= TASK OBJECTIVE =
Please write out the records again, replacing "icon" with "symbol" and leaving everything else unchanged.
— begin —
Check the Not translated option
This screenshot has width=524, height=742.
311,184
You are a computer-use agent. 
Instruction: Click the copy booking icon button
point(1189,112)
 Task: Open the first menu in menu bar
— end —
= EXPECTED ANSWER =
Check the Not translated option
This screenshot has width=524, height=742.
311,184
You are a computer-use agent. 
Instruction: Click the copy booking symbol button
point(1189,112)
 Task: Open the first menu in menu bar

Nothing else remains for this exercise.